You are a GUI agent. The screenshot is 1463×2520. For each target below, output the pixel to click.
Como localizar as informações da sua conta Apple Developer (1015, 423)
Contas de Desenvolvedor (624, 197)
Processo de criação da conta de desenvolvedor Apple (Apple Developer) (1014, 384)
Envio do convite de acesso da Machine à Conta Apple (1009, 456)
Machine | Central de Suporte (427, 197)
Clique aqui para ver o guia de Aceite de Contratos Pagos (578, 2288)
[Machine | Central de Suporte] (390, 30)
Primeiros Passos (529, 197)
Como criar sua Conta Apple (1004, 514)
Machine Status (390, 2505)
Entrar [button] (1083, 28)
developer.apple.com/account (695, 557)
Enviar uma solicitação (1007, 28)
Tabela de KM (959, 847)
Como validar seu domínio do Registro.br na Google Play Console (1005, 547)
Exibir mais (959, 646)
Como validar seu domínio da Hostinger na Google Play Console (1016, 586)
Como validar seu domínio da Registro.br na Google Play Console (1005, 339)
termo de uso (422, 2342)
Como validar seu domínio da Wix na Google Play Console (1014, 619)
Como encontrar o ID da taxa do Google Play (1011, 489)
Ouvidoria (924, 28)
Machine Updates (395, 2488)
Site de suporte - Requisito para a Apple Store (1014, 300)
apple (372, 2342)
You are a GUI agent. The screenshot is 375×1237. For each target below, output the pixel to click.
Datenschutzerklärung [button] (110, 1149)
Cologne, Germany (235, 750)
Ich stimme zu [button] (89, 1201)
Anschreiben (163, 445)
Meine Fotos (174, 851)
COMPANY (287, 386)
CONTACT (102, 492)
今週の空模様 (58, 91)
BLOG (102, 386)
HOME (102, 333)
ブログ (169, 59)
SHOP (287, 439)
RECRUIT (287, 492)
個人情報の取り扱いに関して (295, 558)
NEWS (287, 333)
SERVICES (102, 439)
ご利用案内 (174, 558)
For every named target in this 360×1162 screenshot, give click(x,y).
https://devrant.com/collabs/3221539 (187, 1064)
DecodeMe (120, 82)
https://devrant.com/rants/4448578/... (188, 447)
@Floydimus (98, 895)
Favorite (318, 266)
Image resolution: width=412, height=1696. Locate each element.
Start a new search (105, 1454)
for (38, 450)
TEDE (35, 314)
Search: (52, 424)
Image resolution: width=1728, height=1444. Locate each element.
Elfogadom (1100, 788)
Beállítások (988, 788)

Requirement
Down to the last line, reproduce the entries above precisely.

Expected output
You are a GUI agent. The screenshot is 1463×2520. For each target below, output the pixel to click.
Como localizar as informações da sua conta Apple Developer (1015, 423)
Contas de Desenvolvedor (624, 197)
Processo de criação da conta de desenvolvedor Apple (Apple Developer) (1014, 384)
Envio do convite de acesso da Machine à Conta Apple (1009, 456)
Machine | Central de Suporte (427, 197)
Clique aqui para ver o guia de Aceite de Contratos Pagos (578, 2288)
[Machine | Central de Suporte] (390, 30)
Primeiros Passos (529, 197)
Como criar sua Conta Apple (1004, 514)
Machine Status (390, 2505)
Entrar [button] (1083, 28)
developer.apple.com/account (695, 557)
Enviar uma solicitação (1007, 28)
Tabela de KM (959, 847)
Como validar seu domínio do Registro.br na Google Play Console (1005, 547)
Exibir mais (959, 646)
Como validar seu domínio da Hostinger na Google Play Console (1016, 586)
Como validar seu domínio da Registro.br na Google Play Console (1005, 339)
termo de uso (422, 2342)
Como validar seu domínio da Wix na Google Play Console (1014, 619)
Como encontrar o ID da taxa do Google Play (1011, 489)
Ouvidoria (924, 28)
Machine Updates (395, 2488)
Site de suporte - Requisito para a Apple Store (1014, 300)
apple (372, 2342)
You are a GUI agent. The screenshot is 375×1237. For each target below, output the pixel to click.
Datenschutzerklärung [button] (110, 1149)
Cologne, Germany (235, 750)
Ich stimme zu [button] (89, 1201)
Anschreiben (163, 445)
Meine Fotos (174, 851)
COMPANY (287, 386)
CONTACT (102, 492)
今週の空模様 (58, 91)
BLOG (102, 386)
HOME (102, 333)
ブログ (169, 59)
SHOP (287, 439)
RECRUIT (287, 492)
個人情報の取り扱いに関して (295, 558)
NEWS (287, 333)
SERVICES (102, 439)
ご利用案内 (174, 558)
For every named target in this 360×1162 screenshot, give click(x,y).
https://devrant.com/collabs/3221539 (187, 1064)
DecodeMe (120, 82)
https://devrant.com/rants/4448578/... (188, 447)
@Floydimus (98, 895)
Favorite (318, 266)
Image resolution: width=412, height=1696. Locate each element.
Start a new search (105, 1454)
for (38, 450)
TEDE (35, 314)
Search: (52, 424)
Image resolution: width=1728, height=1444. Locate each element.
Elfogadom (1100, 788)
Beállítások (988, 788)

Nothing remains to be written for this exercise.